REQUIRED TASKS:
- 1) In the forum post about leaving an abusive relationship, why has the poster thought she can't take the two dogs? Answer in one to three sentences.
- 2) According to the forum post about leaving an abusive relationship, what does the poster plan to use until a fridge can be bought?
- 3) Reproduce the passage of the forum post starting with "Practical advice for" and going on through "actual physical abuse.".

DOCUMENT SEGMENT:
Mumsnet has not checked the qualifications of anyone posting here. If you need help urgently or expert advice, please see our domestic violence webguide and/or relationships webguide. Many Mumsnetters experiencing domestic abuse have found this thread helpful: Listen up, everybody

Practical advice for leaving abusive relationship?

20 replies

namechanged052023 · 30/06/2023 00:02

I’m planning to leave a relationship which I’ve recently come to terms with being abusive. No kids involved, thankfully.

I’m just not sure about what or how to do it. It will be a big shock to him I think, on the outside there are no big issues, he is very kind and loving to me as long as I am playing by his rules and being the perfect little housewife, but I’m scared because I couldn’t say for certain how he will react and I almost wouldn’t put anything past him, even though there hasn’t been much actual physical abuse.

I have a new house to move into but have no furniture. I have a small amount of savings to last me until I can get a job but I think I can stretch to paying someone to help me move. I have some desk stuff to take and I have a clothing rail and a chair I could take that he wouldn’t miss and we have a spare bed. Would it be okay to take all that do you think? I have a plug in cooler box I could take to tide me over until I can get a fridge too.

Am I able to take our two dogs though? They aren’t registered to either of us and I think I paid for them but I don’t have a receipt or anything. I really can’t bear the thought of leaving them, he would look after them but they love me most and I would miss them so much, but I’ve had it in my head that I can’t take them in case that is what pushes him over the edge into being really angry.

PROVIDED RECORDS:
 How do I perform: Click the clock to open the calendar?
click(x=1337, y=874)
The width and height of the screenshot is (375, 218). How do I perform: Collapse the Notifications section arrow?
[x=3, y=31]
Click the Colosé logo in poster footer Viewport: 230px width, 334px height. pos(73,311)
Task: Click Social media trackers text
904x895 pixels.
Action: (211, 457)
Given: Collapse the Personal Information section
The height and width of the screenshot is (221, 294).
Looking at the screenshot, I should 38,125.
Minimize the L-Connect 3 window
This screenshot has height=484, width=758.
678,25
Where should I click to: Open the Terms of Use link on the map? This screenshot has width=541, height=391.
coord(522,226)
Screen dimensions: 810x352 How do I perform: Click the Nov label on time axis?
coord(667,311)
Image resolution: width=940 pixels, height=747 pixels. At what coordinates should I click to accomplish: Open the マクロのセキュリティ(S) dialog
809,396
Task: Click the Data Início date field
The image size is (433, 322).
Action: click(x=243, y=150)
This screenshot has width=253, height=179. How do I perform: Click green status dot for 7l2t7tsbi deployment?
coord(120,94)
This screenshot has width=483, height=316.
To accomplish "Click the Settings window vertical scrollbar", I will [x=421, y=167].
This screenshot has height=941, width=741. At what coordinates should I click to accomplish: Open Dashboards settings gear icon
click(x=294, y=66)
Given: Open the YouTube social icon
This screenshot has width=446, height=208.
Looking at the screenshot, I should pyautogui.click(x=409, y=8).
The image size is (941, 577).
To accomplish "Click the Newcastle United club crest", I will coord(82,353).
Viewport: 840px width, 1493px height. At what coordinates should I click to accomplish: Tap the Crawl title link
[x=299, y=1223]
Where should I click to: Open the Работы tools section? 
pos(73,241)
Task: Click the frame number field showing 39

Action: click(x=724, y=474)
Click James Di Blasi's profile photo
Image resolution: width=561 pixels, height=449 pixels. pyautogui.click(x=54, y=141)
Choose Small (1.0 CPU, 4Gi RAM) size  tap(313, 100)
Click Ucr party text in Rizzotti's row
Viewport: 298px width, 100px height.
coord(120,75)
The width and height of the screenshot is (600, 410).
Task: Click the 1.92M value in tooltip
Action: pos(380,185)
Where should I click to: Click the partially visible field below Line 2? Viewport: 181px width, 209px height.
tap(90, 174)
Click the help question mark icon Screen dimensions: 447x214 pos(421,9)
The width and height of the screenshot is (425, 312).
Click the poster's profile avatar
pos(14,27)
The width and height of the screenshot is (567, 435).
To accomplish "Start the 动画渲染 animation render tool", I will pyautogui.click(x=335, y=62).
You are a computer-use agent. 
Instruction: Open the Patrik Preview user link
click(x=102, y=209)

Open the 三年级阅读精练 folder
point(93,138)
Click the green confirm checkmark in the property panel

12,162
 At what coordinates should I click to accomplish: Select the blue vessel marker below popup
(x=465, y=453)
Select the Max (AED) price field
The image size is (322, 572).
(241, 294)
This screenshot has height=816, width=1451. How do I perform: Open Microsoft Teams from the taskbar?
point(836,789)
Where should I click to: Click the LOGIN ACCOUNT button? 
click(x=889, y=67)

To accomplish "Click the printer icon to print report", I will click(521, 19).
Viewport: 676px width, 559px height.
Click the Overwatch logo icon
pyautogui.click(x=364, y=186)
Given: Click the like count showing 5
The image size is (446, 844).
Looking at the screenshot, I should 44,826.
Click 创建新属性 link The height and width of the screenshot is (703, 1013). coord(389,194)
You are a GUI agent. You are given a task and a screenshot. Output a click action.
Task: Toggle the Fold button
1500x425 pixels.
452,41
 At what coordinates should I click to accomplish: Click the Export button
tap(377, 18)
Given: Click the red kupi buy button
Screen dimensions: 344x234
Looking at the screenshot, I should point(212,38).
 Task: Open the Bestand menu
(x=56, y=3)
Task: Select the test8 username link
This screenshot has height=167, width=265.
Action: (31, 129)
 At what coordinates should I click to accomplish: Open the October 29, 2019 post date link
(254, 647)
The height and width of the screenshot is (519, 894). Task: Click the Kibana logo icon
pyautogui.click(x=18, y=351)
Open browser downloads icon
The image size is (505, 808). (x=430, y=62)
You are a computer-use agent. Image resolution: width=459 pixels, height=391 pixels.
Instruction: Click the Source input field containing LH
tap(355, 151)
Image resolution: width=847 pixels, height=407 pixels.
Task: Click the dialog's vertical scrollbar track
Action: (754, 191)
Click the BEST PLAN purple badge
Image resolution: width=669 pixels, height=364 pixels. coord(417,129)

LIST OF SOLUTIONS:
- 1) The poster fears that taking the dogs might be what pushes the partner over the edge into being really angry.

- 2) A plug-in cooler box.

- 3)
Practical advice for leaving abusive relationship?

20 replies

namechanged052023 · 30/06/2023 00:02

I’m planning to leave a relationship which I’ve recently come to terms with being abusive. No kids involved, thankfully.

I’m just not sure about what or how to do it. It will be a big shock to him I think, on the outside there are no big issues, he is very kind and loving to me as long as I am playing by his rules and being the perfect little housewife, but I’m scared because I couldn’t say for certain how he will react and I almost wouldn’t put anything past him, even though there hasn’t been much actual physical abuse.